• _GIVEN PROBLEM_
Reproduce the material below verbatim, line for line, without any change.

_ _ _ _

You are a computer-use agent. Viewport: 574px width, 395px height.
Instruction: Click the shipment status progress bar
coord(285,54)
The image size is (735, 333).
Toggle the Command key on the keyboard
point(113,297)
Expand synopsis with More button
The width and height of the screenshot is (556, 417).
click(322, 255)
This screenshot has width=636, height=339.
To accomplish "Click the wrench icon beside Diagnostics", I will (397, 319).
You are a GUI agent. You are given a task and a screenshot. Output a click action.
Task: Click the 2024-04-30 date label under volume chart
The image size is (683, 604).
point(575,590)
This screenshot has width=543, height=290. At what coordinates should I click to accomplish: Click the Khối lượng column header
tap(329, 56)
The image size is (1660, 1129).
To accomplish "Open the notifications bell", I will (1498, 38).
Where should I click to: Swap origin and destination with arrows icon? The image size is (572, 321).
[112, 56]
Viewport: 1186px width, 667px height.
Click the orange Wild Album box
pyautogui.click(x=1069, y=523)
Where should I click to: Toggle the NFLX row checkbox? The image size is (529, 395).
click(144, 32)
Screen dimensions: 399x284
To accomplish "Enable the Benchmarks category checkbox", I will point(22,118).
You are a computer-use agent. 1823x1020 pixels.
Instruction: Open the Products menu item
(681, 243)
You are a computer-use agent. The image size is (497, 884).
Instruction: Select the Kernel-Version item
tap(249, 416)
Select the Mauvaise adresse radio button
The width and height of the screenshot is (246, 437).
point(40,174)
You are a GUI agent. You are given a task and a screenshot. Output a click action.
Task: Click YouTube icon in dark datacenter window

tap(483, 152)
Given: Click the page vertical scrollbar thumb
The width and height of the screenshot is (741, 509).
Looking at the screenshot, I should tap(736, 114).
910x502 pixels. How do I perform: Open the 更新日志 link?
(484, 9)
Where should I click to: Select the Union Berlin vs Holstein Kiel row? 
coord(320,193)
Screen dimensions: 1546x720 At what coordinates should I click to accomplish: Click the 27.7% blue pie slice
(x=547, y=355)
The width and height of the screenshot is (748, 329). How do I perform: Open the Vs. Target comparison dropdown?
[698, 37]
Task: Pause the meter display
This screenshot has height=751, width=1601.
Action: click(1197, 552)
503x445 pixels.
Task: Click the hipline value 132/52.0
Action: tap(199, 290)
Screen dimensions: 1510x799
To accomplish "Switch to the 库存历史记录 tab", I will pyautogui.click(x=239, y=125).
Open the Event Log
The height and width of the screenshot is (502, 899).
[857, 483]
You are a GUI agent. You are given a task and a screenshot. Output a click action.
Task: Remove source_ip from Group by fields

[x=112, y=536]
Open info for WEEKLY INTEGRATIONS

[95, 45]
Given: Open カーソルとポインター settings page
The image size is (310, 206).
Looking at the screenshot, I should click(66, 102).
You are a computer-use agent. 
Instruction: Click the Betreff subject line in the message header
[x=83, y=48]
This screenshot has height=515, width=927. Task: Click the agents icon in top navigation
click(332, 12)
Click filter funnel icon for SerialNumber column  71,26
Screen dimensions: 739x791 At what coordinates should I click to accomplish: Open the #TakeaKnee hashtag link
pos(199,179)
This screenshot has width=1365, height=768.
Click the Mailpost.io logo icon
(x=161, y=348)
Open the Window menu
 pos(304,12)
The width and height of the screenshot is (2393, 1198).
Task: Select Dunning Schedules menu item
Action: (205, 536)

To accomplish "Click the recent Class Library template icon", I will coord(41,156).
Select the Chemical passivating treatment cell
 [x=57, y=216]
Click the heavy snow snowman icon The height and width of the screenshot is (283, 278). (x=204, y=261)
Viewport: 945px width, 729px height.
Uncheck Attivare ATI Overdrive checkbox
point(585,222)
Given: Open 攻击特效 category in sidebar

_ _ _ _

• _FINISHED EXERCISE_
You are a computer-use agent. Viewport: 574px width, 395px height.
Instruction: Click the shipment status progress bar
coord(285,54)
The image size is (735, 333).
Toggle the Command key on the keyboard
point(113,297)
Expand synopsis with More button
The width and height of the screenshot is (556, 417).
click(322, 255)
This screenshot has width=636, height=339.
To accomplish "Click the wrench icon beside Diagnostics", I will (397, 319).
You are a GUI agent. You are given a task and a screenshot. Output a click action.
Task: Click the 2024-04-30 date label under volume chart
The image size is (683, 604).
point(575,590)
This screenshot has width=543, height=290. At what coordinates should I click to accomplish: Click the Khối lượng column header
tap(329, 56)
The image size is (1660, 1129).
To accomplish "Open the notifications bell", I will (1498, 38).
Where should I click to: Swap origin and destination with arrows icon? The image size is (572, 321).
[112, 56]
Viewport: 1186px width, 667px height.
Click the orange Wild Album box
pyautogui.click(x=1069, y=523)
Where should I click to: Toggle the NFLX row checkbox? The image size is (529, 395).
click(144, 32)
Screen dimensions: 399x284
To accomplish "Enable the Benchmarks category checkbox", I will point(22,118).
You are a computer-use agent. 1823x1020 pixels.
Instruction: Open the Products menu item
(681, 243)
You are a computer-use agent. The image size is (497, 884).
Instruction: Select the Kernel-Version item
tap(249, 416)
Select the Mauvaise adresse radio button
The width and height of the screenshot is (246, 437).
point(40,174)
You are a GUI agent. You are given a task and a screenshot. Output a click action.
Task: Click YouTube icon in dark datacenter window

tap(483, 152)
Given: Click the page vertical scrollbar thumb
The width and height of the screenshot is (741, 509).
Looking at the screenshot, I should tap(736, 114).
910x502 pixels. How do I perform: Open the 更新日志 link?
(484, 9)
Where should I click to: Select the Union Berlin vs Holstein Kiel row? 
coord(320,193)
Screen dimensions: 1546x720 At what coordinates should I click to accomplish: Click the 27.7% blue pie slice
(x=547, y=355)
The width and height of the screenshot is (748, 329). How do I perform: Open the Vs. Target comparison dropdown?
[698, 37]
Task: Pause the meter display
This screenshot has height=751, width=1601.
Action: click(1197, 552)
503x445 pixels.
Task: Click the hipline value 132/52.0
Action: tap(199, 290)
Screen dimensions: 1510x799
To accomplish "Switch to the 库存历史记录 tab", I will pyautogui.click(x=239, y=125).
Open the Event Log
The height and width of the screenshot is (502, 899).
[857, 483]
You are a GUI agent. You are given a task and a screenshot. Output a click action.
Task: Remove source_ip from Group by fields

[x=112, y=536]
Open info for WEEKLY INTEGRATIONS

[95, 45]
Given: Open カーソルとポインター settings page
The image size is (310, 206).
Looking at the screenshot, I should click(66, 102).
You are a computer-use agent. 
Instruction: Click the Betreff subject line in the message header
[x=83, y=48]
This screenshot has height=515, width=927. Task: Click the agents icon in top navigation
click(332, 12)
Click filter funnel icon for SerialNumber column  71,26
Screen dimensions: 739x791 At what coordinates should I click to accomplish: Open the #TakeaKnee hashtag link
pos(199,179)
This screenshot has width=1365, height=768.
Click the Mailpost.io logo icon
(x=161, y=348)
Open the Window menu
 pos(304,12)
The width and height of the screenshot is (2393, 1198).
Task: Select Dunning Schedules menu item
Action: (205, 536)

To accomplish "Click the recent Class Library template icon", I will coord(41,156).
Select the Chemical passivating treatment cell
 [x=57, y=216]
Click the heavy snow snowman icon The height and width of the screenshot is (283, 278). (x=204, y=261)
Viewport: 945px width, 729px height.
Uncheck Attivare ATI Overdrive checkbox
point(585,222)
Given: Open 攻击特效 category in sidebar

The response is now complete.